» Exercise goal
Reproduce each of the rows below verbatim, leaving out the pictures.

» Record excerpts
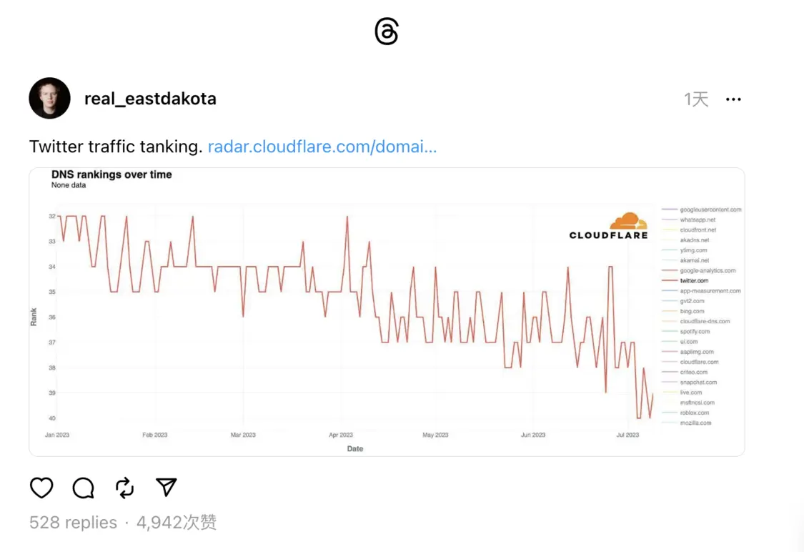
Task: Open the real_eastdakota username link
Action: click(x=150, y=99)
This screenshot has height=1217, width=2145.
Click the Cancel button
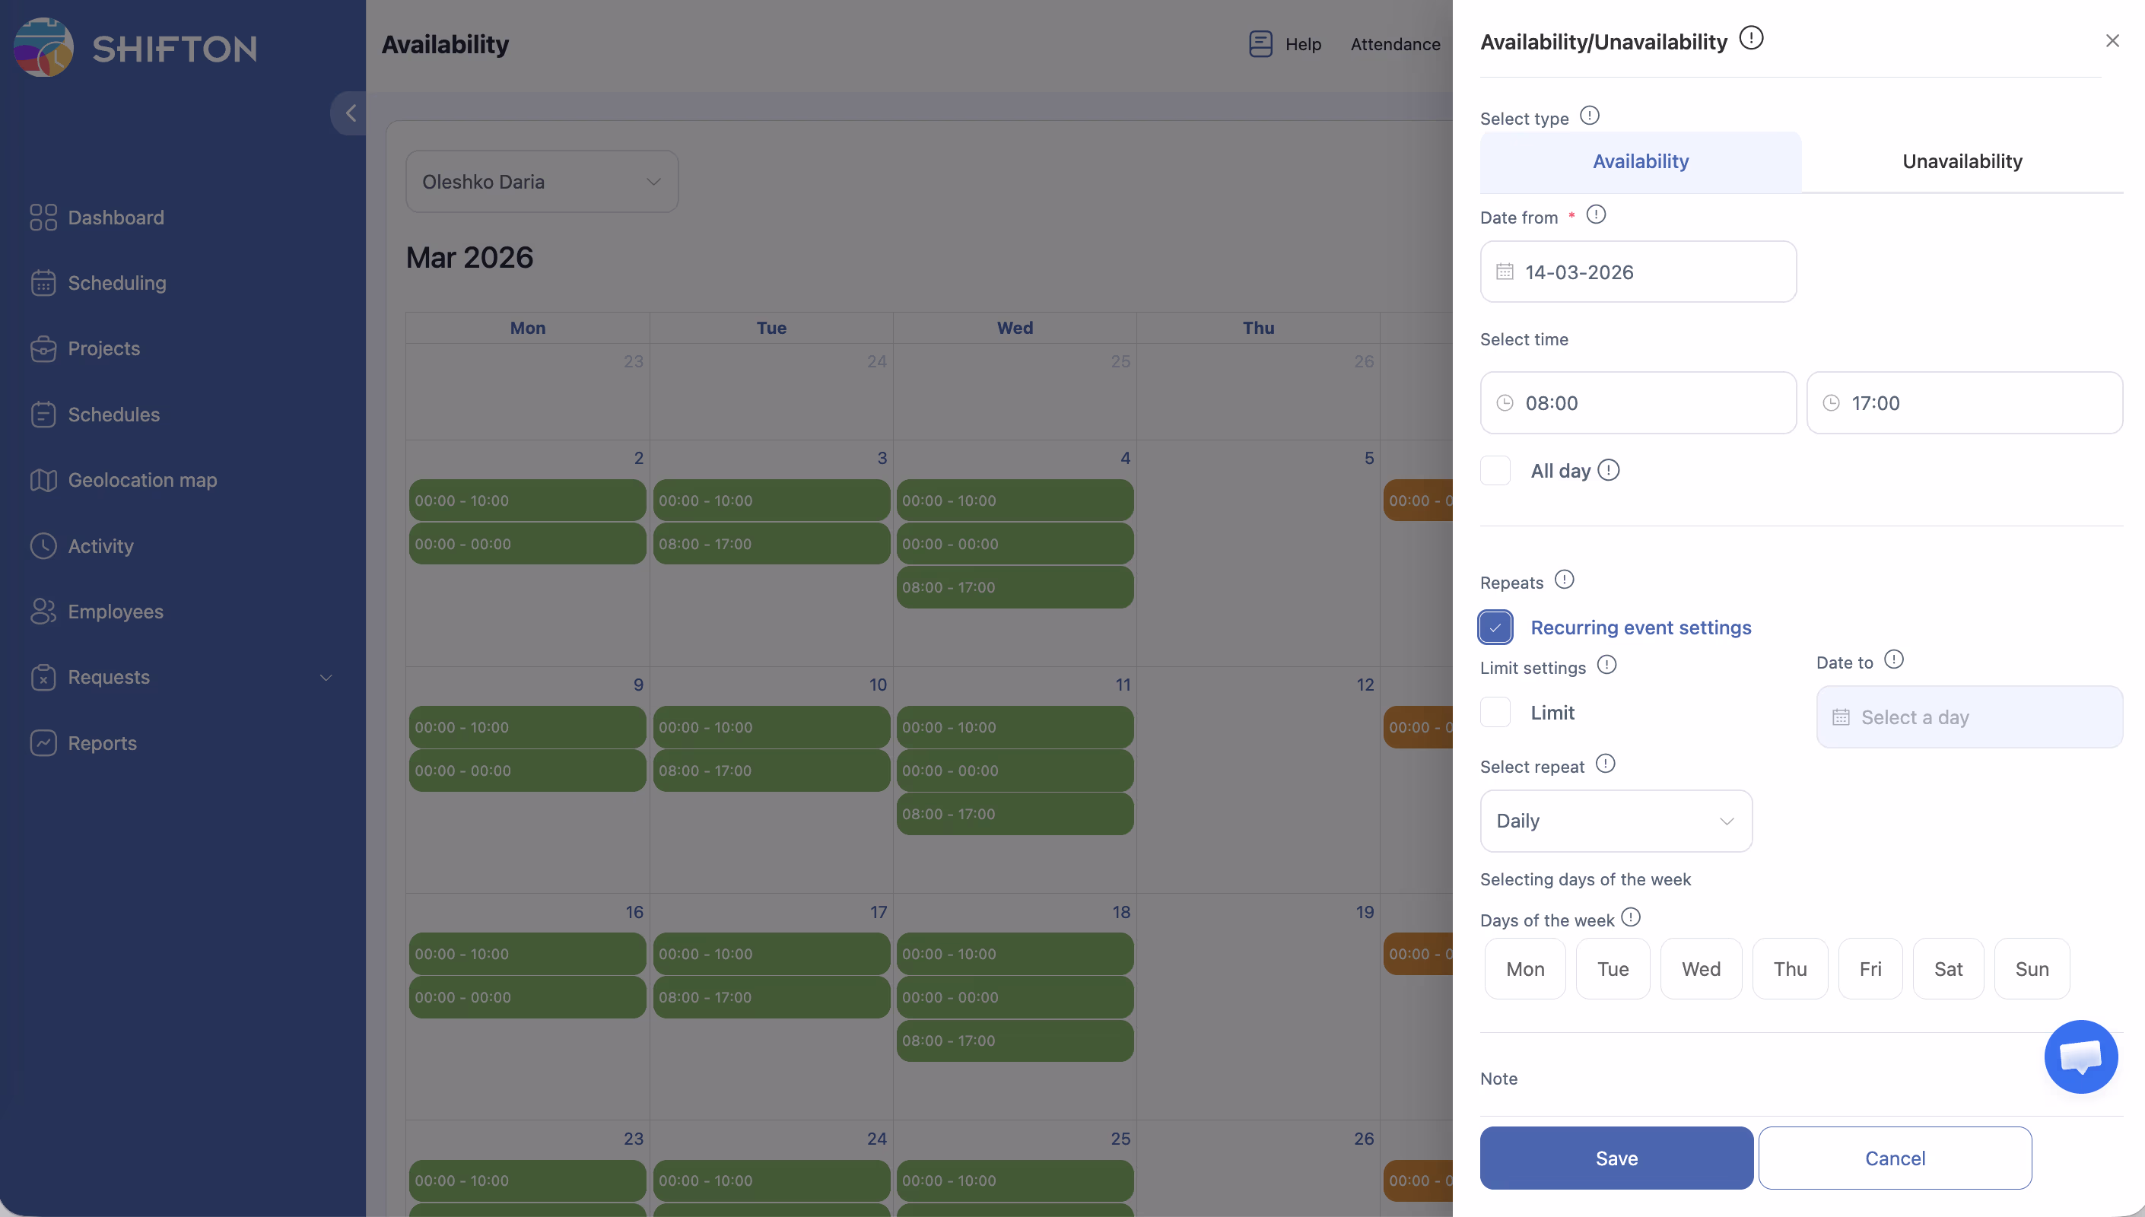1894,1158
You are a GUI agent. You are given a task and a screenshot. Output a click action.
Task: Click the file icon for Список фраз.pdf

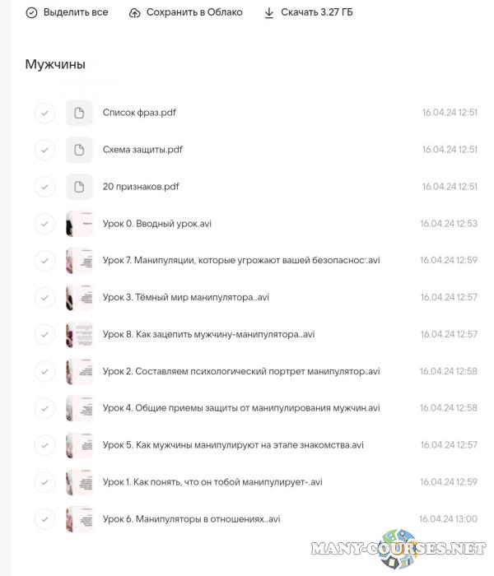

» Response to the task
Task: Open the real_eastdakota username link
Action: click(x=150, y=99)
This screenshot has height=1217, width=2145.
Click the Cancel button
1894,1158
You are a GUI agent. You are given a task and a screenshot. Output a click action.
Task: Click the file icon for Список фраз.pdf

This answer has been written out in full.